There are various commercial transactions that trigger compliance with different rules and regulations recorded in the Companies Act, 71 of 2008 (“Act”) and a failure to comply with the rules and regulations applicable to a transaction will have serious ramifications which would include the unenforceability of a transaction. Two categories that are identified by the Act are “affected transactions” and “fundamental transactions”.

In order to identify the category into which a transaction falls, one must first identify whether any of the companies involved in the transaction are regulated companies or not.

The enquiry process can be illustrated by way of a diagram as follows:

TransactionsAectedTransactionFundamentalTransaction?YESYESNONORules in theAct applyRules in the Actdo not applyRegulated?Company
 

Affected Transactions

A regulated company is defined in the Act as:

  1. A Public company;

  2. A state-owned company, unless exempted in terms of section 9 of the Act; or

  3. A private company if:

3.1 more than 10% of the issued securities of the company have been transferred (other than by transfer between or among related or inter-related persons), within a period of 24 months immediately before the date or a particular affected transaction or offer; or

3.2 the MOI of that company expressly provides that it is subject to Part B, C and the Takeover Regulations of the Act.

If the company constitutes a regulated company, one must then consider whether the intended transaction is an “affected transaction”.

The Act identifies the following transactions as affected transactions:

  • A transaction or series of transactions amounting to the disposal of all or the greater part of the assets or undertaking (“disposal”) of a regulated company;

  • An amalgamation or merger (”merger”), if it involves at least one regulated company;

  • A scheme of arrangement (“scheme”) between a regulated company and its shareholders;

  • The acquisition of, or announced intention to acquire, a beneficial interest in any voting securities of a regulated company (“acquiring a beneficial interest”);

  • The announced intention to acquire a beneficial interest in the remaining voting securities of a regulated company not already held by a person or persons acting in concert (“acquiring a beneficial interest”);

  • a mandatory offer; an

  • a compulsory acquisition.

If a company is a regulated company and the intended transaction falls within one of the above-mentioned transactions, then the Act requires that very specific requirements be met before the transaction can be implemented.
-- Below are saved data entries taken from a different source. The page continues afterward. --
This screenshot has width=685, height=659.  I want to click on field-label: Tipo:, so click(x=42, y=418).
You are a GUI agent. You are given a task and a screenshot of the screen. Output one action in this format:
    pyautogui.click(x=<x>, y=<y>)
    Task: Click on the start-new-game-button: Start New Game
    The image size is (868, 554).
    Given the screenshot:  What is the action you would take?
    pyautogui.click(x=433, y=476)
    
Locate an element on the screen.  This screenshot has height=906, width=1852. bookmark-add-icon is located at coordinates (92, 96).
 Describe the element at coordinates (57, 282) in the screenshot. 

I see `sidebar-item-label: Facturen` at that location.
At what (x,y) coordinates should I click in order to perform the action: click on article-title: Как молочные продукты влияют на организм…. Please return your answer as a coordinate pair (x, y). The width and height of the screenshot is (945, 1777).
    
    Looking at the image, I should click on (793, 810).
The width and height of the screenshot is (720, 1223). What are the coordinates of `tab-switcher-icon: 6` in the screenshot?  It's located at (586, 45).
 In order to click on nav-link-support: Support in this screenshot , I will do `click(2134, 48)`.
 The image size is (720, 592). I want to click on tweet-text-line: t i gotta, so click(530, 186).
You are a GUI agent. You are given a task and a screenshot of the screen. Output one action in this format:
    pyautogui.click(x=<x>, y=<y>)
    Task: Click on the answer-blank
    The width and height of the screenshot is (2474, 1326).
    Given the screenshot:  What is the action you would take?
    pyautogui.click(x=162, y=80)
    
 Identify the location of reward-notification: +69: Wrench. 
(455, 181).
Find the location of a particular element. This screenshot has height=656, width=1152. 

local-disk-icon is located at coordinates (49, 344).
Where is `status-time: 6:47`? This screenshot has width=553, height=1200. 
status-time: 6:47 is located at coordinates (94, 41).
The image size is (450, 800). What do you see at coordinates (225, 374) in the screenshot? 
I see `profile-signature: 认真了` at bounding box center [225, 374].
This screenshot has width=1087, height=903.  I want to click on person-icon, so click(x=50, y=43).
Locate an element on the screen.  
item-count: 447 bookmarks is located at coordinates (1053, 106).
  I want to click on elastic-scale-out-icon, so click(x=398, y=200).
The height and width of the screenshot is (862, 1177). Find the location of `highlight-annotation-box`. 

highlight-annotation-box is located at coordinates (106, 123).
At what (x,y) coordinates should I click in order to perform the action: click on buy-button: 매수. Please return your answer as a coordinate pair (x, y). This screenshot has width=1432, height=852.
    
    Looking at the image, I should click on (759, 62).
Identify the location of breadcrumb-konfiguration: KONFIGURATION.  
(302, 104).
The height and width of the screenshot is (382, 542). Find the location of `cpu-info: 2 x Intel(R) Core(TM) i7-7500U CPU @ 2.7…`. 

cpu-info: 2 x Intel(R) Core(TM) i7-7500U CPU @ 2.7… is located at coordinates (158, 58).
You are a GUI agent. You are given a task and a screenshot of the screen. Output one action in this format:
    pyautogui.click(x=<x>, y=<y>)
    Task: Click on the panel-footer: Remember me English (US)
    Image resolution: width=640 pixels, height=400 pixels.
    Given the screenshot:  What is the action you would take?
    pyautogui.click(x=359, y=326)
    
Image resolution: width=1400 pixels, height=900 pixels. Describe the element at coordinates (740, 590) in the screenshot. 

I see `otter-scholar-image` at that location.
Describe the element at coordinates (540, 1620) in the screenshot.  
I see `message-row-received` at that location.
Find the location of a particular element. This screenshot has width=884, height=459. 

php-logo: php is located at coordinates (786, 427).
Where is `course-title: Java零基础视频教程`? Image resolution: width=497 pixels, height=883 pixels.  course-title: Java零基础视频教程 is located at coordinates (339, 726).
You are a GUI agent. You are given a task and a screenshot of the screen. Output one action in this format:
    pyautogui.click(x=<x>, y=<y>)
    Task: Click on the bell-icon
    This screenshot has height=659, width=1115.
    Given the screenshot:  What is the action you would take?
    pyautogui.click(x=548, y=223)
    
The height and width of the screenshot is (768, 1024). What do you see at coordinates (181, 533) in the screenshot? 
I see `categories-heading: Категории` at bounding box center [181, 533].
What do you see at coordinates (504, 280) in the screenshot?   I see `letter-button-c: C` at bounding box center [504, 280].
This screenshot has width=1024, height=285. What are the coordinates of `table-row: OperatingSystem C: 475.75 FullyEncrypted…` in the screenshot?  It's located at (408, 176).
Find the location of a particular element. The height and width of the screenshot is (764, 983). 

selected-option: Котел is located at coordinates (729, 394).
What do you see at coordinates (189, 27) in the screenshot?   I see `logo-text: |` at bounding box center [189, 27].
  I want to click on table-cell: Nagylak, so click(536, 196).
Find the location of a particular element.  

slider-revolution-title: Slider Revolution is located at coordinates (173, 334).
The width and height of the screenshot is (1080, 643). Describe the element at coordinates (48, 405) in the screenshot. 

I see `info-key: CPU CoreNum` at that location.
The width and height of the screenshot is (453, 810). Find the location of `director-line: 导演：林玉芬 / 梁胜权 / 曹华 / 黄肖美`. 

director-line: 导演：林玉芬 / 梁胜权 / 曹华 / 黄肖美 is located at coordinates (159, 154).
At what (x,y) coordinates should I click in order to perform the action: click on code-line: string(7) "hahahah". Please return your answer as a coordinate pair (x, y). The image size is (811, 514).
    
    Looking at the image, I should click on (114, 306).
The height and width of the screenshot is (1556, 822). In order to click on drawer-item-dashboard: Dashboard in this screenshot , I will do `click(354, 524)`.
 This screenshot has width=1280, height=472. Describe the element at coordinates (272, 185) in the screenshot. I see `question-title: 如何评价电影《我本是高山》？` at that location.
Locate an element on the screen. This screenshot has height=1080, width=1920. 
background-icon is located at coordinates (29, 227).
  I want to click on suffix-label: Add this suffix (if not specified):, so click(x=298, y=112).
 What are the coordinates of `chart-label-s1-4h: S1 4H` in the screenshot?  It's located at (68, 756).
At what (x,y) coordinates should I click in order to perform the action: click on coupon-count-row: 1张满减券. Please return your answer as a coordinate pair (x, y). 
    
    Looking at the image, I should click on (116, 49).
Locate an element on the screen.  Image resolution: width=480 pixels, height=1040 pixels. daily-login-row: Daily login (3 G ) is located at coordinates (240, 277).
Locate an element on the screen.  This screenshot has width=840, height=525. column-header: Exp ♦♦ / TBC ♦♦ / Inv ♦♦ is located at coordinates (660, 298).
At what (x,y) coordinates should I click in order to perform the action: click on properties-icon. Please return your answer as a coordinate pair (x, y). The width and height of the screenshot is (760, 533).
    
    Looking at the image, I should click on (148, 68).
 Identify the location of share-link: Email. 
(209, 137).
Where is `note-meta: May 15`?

In some instances the board of directors is even required by the Act to take or refrain from taking certain action.

While the requirements vary depending on the type of affected transaction, there are also general requirements that apply to all of the transactions; these include passing of special resolutions, and obtaining a compliance certificate from the Takeover Regulation Panel unless the transaction has been exempted by the Panel.

If none of the companies involved in the transaction fall within the definition of a regulated company, then one must consider whether the type of transaction being entered into constitutes a “fundamental transaction”.

Fundamental Transactions

Fundamental Transactions are dealt with in Part A of Chapter 5 of the Act and are divided into three specific transactions namely:

  • Disposal or sale of all or the greater part of the assets or undertaking of a company.

  • Amalgamation or merger with another company.

  • Implementation of a scheme of arrangement.

As in the case with affected transactions, the Act sets out very specific requirements for each of the three fundamental transactions. Passing of certain special resolutions are required as well as ensuring that the solvency and liquidity test is satisfied before the transaction is entered into.

If the transaction is neither an affected transaction nor a fundamental transaction then, the parties to the transaction need only ensure that any requirements set out in their respective memorandums of incorporation are complied with.

It is therefore very important to ensure that a transaction is properly categorised and carefully considered in the Act to ensure compliance with all requirements and successful implementation of the transaction.